Atomic Data Submodule#

The curator.atm submodule provides pipeline components for working with AtomicData objects — the core data structure in the nvalchemi toolkit for representing atomic and molecular systems as graphs.

Installation#

# Install with the atm dependency group
uv sync --group atm

Required packages: nvalchemi, ase>=3.26.0, torch.

Components#

ASELMDBSource#

ASELMDBSource reads .aselmdb database files and yields AtomicData instances.

Each pipeline index corresponds to one .aselmdb file. The generator iterates over every row in that database, converting each Atoms entry to AtomicData via AtomicData.from_atoms(). This 1→N pattern means a directory of 80 files yields 80 indices, each producing thousands of atomic structures.

from physicsnemo_curator.domains.atm.sources.aselmdb import ASELMDBSource

source = ASELMDBSource(data_dir="./val/")
print(f"{len(source)} database files")  # 80

# Iterate over structures from the first file
for atomic_data in source[0]:
    print(atomic_data.atomic_numbers.shape)
    break

The source auto-detects a metadata.npz file in the data directory if present.
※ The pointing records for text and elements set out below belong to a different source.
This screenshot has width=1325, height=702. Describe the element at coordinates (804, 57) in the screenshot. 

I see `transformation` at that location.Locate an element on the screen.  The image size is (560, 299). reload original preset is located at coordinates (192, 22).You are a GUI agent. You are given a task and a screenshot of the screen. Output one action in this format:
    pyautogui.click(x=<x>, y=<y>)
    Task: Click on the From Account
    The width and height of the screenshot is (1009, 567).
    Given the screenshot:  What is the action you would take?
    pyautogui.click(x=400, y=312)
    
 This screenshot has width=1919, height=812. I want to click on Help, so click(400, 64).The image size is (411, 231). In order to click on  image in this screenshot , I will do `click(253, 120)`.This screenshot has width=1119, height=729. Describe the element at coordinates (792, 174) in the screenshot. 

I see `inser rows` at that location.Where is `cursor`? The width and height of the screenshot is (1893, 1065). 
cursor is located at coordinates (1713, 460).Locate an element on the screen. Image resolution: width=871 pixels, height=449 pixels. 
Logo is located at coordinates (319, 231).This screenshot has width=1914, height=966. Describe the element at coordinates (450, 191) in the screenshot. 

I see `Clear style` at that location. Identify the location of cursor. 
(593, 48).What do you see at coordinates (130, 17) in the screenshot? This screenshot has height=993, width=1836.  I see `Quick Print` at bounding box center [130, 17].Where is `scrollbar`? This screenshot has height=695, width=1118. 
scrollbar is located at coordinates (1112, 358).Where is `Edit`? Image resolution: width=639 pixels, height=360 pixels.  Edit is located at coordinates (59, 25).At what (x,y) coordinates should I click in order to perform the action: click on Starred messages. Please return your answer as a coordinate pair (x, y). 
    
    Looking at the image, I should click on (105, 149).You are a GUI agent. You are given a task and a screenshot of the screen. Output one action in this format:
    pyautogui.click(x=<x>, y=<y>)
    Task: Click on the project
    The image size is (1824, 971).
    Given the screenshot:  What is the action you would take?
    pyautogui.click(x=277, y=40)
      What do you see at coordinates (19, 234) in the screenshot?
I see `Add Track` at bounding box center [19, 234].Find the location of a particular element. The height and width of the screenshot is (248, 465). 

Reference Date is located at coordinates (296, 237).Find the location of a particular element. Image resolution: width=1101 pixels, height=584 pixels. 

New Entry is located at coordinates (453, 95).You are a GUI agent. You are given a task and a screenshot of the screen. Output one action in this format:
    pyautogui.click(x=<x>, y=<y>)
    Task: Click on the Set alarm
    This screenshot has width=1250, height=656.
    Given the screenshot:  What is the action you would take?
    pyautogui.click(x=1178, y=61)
This file may contain auxiliary arrays such as atom counts per simulation (natoms) and data identifiers (data_ids).

Constructor parameters:

Parameter

Type

Default

Description

data_dir

str

required

Directory containing .aselmdb files

metadata_path

str

""

Path to metadata.npz (empty = auto-detect in data_dir)

Compatible datasets:

Dataset

Description

License

OMol25

100M+ DFT calculations, 83 elements, ~83M molecular systems

CC-BY-4.0

OPoly26

Polymer extension of OMol25

CC-BY-4.0

References:

  • Levine et al., “The Open Molecules 2025 (OMol25) Dataset, Evaluations, and Models”, arXiv:2505.08762 (2025).

  • Levine et al., “The Open Polymers 2026 (OPoly26) Dataset and Evaluations”, arXiv:2512.23117 (2025).

AtomicStatsFilter#

AtomicStatsFilter computes comprehensive per-field statistics for every tensor field in an AtomicData object. It is a pass-through filter — items are yielded unchanged for downstream consumption.

Statistics are accumulated internally and written to a Parquet file when flush() is called. The output includes both human-readable summary statistics (mean, std, min, max, skewness, kurtosis, etc.) and Welford accumulator state for exact cross-worker aggregation.

from physicsnemo_curator.domains.atm.filters.stats import AtomicStatsFilter

stats = AtomicStatsFilter(output="stats.parquet")
pipeline = source.filter(stats).write(sink)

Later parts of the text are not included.